NEW YORK (CNNMoney) -- Microsoft is stuck paying a $1 billion fine for an antitrust ruling handed down in 2008, after a European court on Wednesday rejected the company's long-running appeal.
Microsoft (MSFT, Fortune 500) was charged in 2004 with refusing to make "certain interoperability information" available to competitors between 1998 and 2004. That kept rivals' products from working with Windows' server software.
A series of rulings from the European Commission over the next few years led to fines totaling billions. The lion's share of the financial penalties came because of Microsoft's "noncompliance" with those rulings.
The European antitrust case has cost Microsoft a whopping $2.04 billion in total, including Wednesday's ruling from the General Court of the European Union, which upheld almost all of the Commission's previously levied fines.
Microsoft has nearly $60 billion in cash on hand and has already paid the fine, but it appealed in hopes of getting its money refunded.
"We are disappointed with the Court's ruling," Microsoft said Wednesday in a written statement.
The company emphasized that it is back on good terms with European antitrust regulators, saying: "In 2009 Microsoft entered into a broad understanding with the Commission that resolved its competition law concerns."
The battle started in 2004, when the European Commission ruled that Microsoft had to pay a 497 million euro penalty (about $620 million) for keeping key information from its competitors. Microsoft was ordered to make the information available through "reasonable and "non-discriminatory terms."
But in 2006, the Commission said that Microsoft didn't comply quickly enough with the order and that it charged exorbitant amounts for access to the information. So Microsoft was slapped with another fine: more than 280 million euro ($350 million).
Microsoft continued to charge "unreasonable rates," the Commission ruled, and so in 2008 it ordered the company to pay another 899 million euro ($1.12 billion).
Microsoft appealed that decision to the General Court. The court's ruling on Wednesday knocked down Microsoft's objections.
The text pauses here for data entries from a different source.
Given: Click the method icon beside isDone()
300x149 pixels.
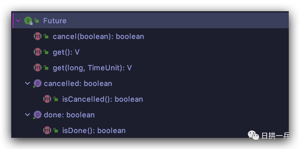Looking at the screenshot, I should 47,130.
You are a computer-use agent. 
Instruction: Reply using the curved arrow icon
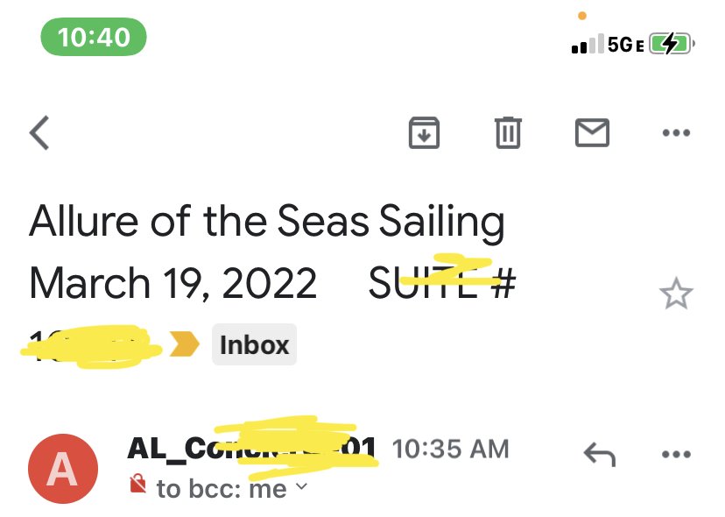600,454
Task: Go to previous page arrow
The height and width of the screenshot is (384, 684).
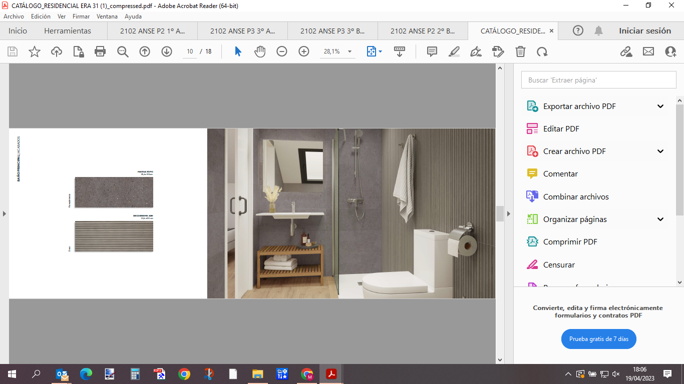Action: 145,52
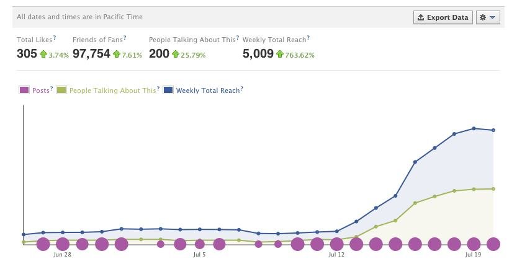
Task: Click the help question mark after blue legend label
Action: [x=241, y=89]
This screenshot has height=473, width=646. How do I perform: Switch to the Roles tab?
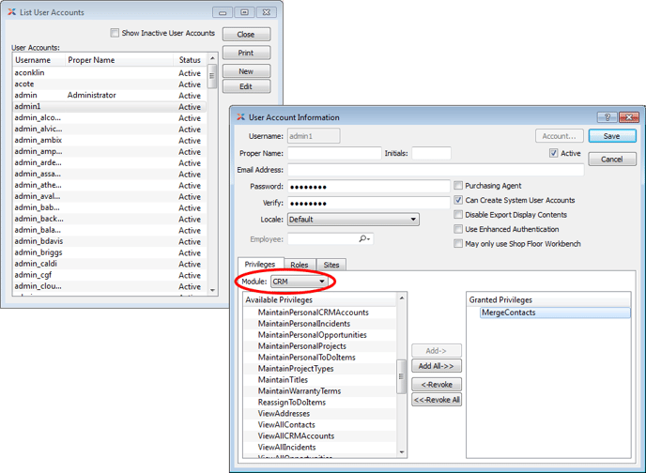coord(299,266)
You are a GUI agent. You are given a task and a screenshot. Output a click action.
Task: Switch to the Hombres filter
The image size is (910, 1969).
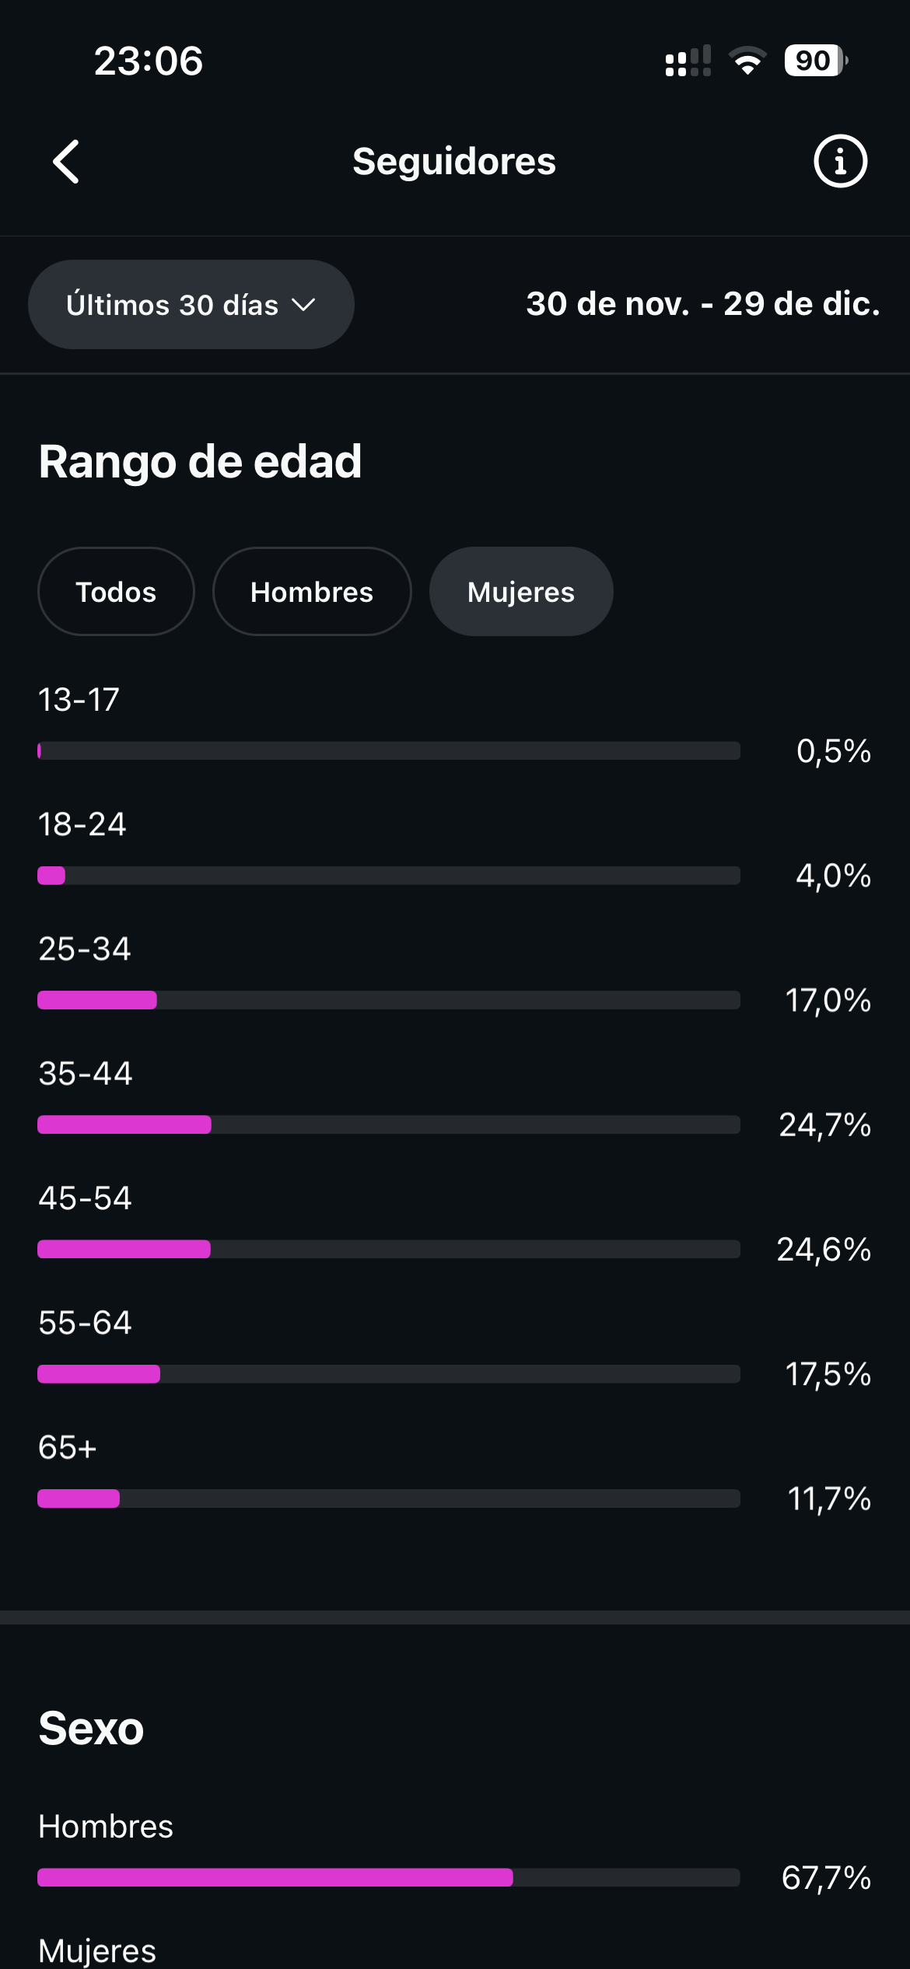click(x=311, y=592)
However, the court did reduce the 2008 fine to 860 million euros ($1.07 billion), down from 899 million euro. The court cited a 2005 letter from the Commission, which told Microsoft that it could "restrict distribution of products developed by its 'open-source' competitors," as its reason for lowering the fine.
That letter helped Microsoft score a nearly $50 million discount on the fine. Considering that this case has now cost Microsoft more than $2 billion -- more than it spent this week buying Yammer -- saving a few million is pretty cold comfort.